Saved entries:

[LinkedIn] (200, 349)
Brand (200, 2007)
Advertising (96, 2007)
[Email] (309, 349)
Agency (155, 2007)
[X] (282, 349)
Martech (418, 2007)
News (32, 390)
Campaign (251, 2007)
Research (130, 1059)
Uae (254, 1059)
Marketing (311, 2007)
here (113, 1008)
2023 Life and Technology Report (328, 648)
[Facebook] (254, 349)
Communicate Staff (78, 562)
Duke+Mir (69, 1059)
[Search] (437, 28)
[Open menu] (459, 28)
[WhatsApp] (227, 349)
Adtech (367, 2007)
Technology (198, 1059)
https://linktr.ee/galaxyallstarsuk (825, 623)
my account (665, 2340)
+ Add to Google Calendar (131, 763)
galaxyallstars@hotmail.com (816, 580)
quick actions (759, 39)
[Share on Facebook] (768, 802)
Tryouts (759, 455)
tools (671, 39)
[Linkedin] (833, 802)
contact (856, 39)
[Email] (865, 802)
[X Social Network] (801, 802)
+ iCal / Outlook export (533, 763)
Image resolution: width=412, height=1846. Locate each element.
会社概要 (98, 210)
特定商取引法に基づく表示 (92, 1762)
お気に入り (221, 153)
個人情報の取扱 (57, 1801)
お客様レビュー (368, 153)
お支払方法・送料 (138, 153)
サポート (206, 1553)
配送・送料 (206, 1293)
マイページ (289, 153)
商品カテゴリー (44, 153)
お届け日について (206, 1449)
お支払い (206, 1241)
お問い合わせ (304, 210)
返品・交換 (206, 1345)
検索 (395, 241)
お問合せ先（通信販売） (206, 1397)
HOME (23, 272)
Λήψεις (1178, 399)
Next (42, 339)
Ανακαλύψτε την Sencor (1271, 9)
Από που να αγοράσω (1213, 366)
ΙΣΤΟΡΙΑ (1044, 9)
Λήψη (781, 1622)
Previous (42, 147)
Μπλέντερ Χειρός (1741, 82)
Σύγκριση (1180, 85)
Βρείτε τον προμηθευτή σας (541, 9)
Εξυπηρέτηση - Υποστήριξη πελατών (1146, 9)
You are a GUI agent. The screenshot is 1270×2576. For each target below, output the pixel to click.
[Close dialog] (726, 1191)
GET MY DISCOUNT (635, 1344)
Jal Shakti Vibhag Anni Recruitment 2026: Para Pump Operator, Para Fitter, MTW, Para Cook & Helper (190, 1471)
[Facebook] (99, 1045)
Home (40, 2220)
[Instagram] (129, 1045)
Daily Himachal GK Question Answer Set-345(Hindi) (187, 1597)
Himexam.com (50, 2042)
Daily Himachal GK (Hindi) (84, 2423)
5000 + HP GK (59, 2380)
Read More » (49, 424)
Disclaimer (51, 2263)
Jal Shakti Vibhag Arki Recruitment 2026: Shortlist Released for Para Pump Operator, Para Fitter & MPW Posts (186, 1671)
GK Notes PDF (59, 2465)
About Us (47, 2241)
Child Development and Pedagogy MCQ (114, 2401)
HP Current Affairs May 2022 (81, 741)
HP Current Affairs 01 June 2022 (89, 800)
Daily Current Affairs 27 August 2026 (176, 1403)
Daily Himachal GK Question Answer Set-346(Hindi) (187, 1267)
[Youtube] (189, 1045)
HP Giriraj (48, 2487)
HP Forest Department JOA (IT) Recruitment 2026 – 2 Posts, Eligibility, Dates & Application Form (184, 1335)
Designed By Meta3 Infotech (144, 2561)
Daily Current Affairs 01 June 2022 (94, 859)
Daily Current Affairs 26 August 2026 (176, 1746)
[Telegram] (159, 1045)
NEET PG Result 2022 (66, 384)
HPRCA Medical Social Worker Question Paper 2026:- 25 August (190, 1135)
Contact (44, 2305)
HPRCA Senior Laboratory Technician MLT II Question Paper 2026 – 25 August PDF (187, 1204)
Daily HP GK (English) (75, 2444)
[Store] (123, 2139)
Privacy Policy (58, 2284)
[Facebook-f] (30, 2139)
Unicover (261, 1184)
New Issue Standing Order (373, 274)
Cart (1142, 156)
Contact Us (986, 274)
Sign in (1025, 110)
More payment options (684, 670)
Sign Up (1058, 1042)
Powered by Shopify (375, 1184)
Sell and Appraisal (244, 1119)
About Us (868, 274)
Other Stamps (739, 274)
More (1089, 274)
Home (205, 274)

■ **Directions**
All lines above from the one containing "quick actions (759, 39)" to the one containing "Designed By Meta3 Infotech (144, 2561)" must be repeated exactly, both lines included, and no others.

■ **Response area**
quick actions (759, 39)
[Share on Facebook] (768, 802)
Tryouts (759, 455)
tools (671, 39)
[Linkedin] (833, 802)
contact (856, 39)
[Email] (865, 802)
[X Social Network] (801, 802)
+ iCal / Outlook export (533, 763)
Image resolution: width=412, height=1846. Locate each element.
会社概要 (98, 210)
特定商取引法に基づく表示 (92, 1762)
お気に入り (221, 153)
個人情報の取扱 (57, 1801)
お客様レビュー (368, 153)
お支払方法・送料 (138, 153)
サポート (206, 1553)
配送・送料 (206, 1293)
マイページ (289, 153)
商品カテゴリー (44, 153)
お届け日について (206, 1449)
お支払い (206, 1241)
お問い合わせ (304, 210)
返品・交換 (206, 1345)
検索 (395, 241)
お問合せ先（通信販売） (206, 1397)
HOME (23, 272)
Λήψεις (1178, 399)
Next (42, 339)
Ανακαλύψτε την Sencor (1271, 9)
Από που να αγοράσω (1213, 366)
ΙΣΤΟΡΙΑ (1044, 9)
Λήψη (781, 1622)
Previous (42, 147)
Μπλέντερ Χειρός (1741, 82)
Σύγκριση (1180, 85)
Βρείτε τον προμηθευτή σας (541, 9)
Εξυπηρέτηση - Υποστήριξη πελατών (1146, 9)
You are a GUI agent. The screenshot is 1270×2576. For each target below, output the pixel to click.
[Close dialog] (726, 1191)
GET MY DISCOUNT (635, 1344)
Jal Shakti Vibhag Anni Recruitment 2026: Para Pump Operator, Para Fitter, MTW, Para Cook & Helper (190, 1471)
[Facebook] (99, 1045)
Home (40, 2220)
[Instagram] (129, 1045)
Daily Himachal GK Question Answer Set-345(Hindi) (187, 1597)
Himexam.com (50, 2042)
Daily Himachal GK (Hindi) (84, 2423)
5000 + HP GK (59, 2380)
Read More » (49, 424)
Disclaimer (51, 2263)
Jal Shakti Vibhag Arki Recruitment 2026: Shortlist Released for Para Pump Operator, Para Fitter & MPW Posts (186, 1671)
GK Notes PDF (59, 2465)
About Us (47, 2241)
Child Development and Pedagogy MCQ (114, 2401)
HP Current Affairs May 2022 (81, 741)
HP Current Affairs 01 June 2022 (89, 800)
Daily Current Affairs 27 August 2026 (176, 1403)
Daily Himachal GK Question Answer Set-346(Hindi) (187, 1267)
[Youtube] (189, 1045)
HP Giriraj (48, 2487)
HP Forest Department JOA (IT) Recruitment 2026 – 2 Posts, Eligibility, Dates & Application Form (184, 1335)
Designed By Meta3 Infotech (144, 2561)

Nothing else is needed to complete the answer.